- [Task item] Scan the lines below for the word "link". Copy each line you find it in.

- [Data to examine]
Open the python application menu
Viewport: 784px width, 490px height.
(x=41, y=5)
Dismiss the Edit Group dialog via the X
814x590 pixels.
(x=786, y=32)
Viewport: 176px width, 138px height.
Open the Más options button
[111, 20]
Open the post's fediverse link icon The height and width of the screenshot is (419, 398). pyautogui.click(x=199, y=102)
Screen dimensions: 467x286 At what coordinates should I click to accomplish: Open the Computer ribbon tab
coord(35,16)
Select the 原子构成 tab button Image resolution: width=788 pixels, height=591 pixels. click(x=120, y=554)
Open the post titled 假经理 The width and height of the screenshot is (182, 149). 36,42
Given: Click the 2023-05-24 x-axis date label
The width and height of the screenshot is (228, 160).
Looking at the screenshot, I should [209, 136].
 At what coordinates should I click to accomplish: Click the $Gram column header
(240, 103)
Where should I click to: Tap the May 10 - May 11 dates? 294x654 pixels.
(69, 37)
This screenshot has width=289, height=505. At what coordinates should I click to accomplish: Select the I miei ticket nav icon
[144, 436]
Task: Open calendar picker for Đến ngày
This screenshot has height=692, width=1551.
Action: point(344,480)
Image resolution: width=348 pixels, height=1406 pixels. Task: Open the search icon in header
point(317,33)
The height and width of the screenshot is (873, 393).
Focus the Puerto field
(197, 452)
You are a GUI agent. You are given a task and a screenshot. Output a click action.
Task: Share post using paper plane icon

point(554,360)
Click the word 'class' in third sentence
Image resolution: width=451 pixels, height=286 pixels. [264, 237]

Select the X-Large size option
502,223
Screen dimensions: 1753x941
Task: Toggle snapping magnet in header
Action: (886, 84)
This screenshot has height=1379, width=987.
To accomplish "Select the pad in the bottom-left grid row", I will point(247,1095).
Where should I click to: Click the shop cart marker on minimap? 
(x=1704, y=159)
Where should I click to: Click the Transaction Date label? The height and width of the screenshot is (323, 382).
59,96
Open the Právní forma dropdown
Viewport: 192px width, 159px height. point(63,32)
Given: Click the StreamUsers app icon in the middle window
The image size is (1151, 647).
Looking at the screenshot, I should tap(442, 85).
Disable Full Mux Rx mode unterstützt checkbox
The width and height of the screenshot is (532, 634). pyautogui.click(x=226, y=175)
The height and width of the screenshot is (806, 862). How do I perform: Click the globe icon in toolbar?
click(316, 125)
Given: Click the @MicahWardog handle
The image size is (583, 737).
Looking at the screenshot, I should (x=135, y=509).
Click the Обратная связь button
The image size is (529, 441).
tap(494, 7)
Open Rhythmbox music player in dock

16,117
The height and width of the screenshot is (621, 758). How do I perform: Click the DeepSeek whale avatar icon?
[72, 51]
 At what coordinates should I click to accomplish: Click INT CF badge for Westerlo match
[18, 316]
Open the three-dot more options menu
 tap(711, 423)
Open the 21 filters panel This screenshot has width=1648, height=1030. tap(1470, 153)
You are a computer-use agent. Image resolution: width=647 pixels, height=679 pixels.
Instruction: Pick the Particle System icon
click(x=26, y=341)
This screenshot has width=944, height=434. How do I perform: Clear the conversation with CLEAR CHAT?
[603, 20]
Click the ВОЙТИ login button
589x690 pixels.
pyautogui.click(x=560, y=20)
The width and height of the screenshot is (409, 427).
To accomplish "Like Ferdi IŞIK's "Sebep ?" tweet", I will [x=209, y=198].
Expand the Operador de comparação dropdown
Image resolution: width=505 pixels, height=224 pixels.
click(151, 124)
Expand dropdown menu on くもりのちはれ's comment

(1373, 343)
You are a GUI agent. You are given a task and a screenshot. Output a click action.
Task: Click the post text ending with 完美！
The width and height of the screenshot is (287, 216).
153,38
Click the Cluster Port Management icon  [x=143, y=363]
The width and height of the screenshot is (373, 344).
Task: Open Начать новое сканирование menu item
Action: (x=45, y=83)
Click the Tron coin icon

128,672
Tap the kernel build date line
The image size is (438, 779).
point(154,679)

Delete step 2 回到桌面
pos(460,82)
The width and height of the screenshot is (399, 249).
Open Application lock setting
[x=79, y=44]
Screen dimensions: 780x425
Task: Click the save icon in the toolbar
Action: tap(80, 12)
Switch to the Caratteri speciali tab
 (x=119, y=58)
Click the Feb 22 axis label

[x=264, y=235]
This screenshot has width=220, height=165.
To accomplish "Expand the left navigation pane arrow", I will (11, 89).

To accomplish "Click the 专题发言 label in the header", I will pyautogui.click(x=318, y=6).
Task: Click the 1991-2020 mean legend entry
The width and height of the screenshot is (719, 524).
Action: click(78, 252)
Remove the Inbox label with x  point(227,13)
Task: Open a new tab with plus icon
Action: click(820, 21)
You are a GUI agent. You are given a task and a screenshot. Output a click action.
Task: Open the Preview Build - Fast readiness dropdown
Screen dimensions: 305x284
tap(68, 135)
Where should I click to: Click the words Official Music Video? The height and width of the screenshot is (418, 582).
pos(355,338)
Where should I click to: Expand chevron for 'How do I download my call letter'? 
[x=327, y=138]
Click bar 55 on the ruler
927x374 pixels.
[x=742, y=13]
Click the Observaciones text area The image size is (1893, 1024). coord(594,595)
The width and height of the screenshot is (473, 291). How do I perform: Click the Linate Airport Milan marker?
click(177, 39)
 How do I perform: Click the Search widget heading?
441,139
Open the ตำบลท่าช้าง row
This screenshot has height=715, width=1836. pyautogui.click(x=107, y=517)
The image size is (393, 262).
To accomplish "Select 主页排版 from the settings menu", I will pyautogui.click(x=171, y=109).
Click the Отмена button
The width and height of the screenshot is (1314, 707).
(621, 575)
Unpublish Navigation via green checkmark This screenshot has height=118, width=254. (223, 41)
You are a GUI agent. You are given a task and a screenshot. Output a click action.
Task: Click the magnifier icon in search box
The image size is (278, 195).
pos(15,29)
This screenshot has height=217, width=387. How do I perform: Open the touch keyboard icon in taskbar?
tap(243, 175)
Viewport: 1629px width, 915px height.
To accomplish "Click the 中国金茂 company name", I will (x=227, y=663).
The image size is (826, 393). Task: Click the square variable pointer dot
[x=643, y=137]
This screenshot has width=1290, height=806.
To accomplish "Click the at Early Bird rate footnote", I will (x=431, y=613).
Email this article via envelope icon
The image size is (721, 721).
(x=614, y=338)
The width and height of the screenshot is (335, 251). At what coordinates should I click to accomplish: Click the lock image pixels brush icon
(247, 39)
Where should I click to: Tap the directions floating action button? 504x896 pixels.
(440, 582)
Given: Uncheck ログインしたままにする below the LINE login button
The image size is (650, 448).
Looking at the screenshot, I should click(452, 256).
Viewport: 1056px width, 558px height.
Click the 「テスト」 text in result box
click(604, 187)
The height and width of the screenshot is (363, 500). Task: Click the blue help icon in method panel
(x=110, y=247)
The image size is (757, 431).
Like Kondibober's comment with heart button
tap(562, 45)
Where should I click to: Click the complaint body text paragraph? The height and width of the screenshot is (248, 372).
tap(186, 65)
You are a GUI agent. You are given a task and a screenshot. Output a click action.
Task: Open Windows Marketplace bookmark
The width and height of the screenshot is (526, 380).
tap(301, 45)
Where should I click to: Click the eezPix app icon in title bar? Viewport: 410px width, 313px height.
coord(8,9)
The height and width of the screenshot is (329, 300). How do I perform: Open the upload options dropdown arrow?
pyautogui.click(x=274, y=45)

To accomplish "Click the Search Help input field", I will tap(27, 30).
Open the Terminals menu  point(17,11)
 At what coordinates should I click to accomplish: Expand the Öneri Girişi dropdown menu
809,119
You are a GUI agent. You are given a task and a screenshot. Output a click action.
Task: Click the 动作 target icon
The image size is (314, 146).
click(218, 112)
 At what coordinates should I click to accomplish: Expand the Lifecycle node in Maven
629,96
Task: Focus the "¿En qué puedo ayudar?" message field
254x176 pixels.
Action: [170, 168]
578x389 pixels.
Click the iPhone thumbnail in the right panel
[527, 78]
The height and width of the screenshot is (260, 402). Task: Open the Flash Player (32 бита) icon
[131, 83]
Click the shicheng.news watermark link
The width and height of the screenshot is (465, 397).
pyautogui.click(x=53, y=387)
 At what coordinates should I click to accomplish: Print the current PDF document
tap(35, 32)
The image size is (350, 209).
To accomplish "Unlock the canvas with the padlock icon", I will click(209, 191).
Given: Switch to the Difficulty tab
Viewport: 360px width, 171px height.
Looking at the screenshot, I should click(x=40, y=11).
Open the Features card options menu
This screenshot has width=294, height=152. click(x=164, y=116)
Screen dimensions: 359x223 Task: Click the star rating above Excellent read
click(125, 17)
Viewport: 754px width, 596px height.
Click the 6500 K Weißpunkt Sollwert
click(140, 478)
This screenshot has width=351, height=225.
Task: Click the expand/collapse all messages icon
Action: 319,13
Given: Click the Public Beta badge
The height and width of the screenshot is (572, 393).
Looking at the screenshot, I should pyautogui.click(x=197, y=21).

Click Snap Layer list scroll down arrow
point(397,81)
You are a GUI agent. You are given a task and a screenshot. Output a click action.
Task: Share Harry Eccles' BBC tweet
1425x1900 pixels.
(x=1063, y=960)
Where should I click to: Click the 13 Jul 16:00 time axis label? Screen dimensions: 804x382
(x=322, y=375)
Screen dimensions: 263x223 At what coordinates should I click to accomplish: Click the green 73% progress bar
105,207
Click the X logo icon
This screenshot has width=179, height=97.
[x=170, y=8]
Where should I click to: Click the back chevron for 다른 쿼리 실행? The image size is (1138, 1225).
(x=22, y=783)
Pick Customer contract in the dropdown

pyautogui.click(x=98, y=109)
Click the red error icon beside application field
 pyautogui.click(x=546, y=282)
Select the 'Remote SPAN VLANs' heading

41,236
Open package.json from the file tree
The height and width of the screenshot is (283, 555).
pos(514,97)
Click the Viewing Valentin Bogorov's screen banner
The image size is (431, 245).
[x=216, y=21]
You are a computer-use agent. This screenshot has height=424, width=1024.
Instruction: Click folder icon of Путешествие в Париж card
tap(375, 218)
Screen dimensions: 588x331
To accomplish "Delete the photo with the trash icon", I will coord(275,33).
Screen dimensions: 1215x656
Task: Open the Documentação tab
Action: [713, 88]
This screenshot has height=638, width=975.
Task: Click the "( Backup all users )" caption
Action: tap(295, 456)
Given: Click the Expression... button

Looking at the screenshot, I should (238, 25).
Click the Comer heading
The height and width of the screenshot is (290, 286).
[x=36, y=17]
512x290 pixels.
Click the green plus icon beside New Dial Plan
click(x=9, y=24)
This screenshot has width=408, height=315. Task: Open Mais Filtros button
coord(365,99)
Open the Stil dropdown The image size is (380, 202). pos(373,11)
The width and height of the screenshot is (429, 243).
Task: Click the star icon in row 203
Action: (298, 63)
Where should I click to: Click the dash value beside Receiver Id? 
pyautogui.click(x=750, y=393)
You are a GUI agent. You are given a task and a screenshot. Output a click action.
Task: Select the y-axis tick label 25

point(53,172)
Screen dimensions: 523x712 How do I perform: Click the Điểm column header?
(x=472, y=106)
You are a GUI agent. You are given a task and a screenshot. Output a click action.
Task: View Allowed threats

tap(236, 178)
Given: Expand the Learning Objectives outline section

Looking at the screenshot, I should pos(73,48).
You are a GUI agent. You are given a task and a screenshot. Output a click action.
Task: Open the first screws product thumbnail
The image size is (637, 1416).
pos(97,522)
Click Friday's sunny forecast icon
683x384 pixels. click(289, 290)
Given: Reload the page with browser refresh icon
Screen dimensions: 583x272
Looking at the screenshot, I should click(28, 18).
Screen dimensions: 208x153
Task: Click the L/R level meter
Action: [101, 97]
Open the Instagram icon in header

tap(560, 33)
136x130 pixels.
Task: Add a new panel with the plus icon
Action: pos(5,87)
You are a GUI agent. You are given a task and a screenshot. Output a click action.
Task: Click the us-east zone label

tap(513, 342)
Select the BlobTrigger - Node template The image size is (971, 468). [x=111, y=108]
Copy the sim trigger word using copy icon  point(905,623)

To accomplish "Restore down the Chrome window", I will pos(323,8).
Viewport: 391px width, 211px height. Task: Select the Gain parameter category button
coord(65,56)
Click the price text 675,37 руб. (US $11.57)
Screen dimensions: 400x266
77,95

- [Task result]
Open the post's fediverse link icon The height and width of the screenshot is (419, 398). pyautogui.click(x=199, y=102)
Click the shicheng.news watermark link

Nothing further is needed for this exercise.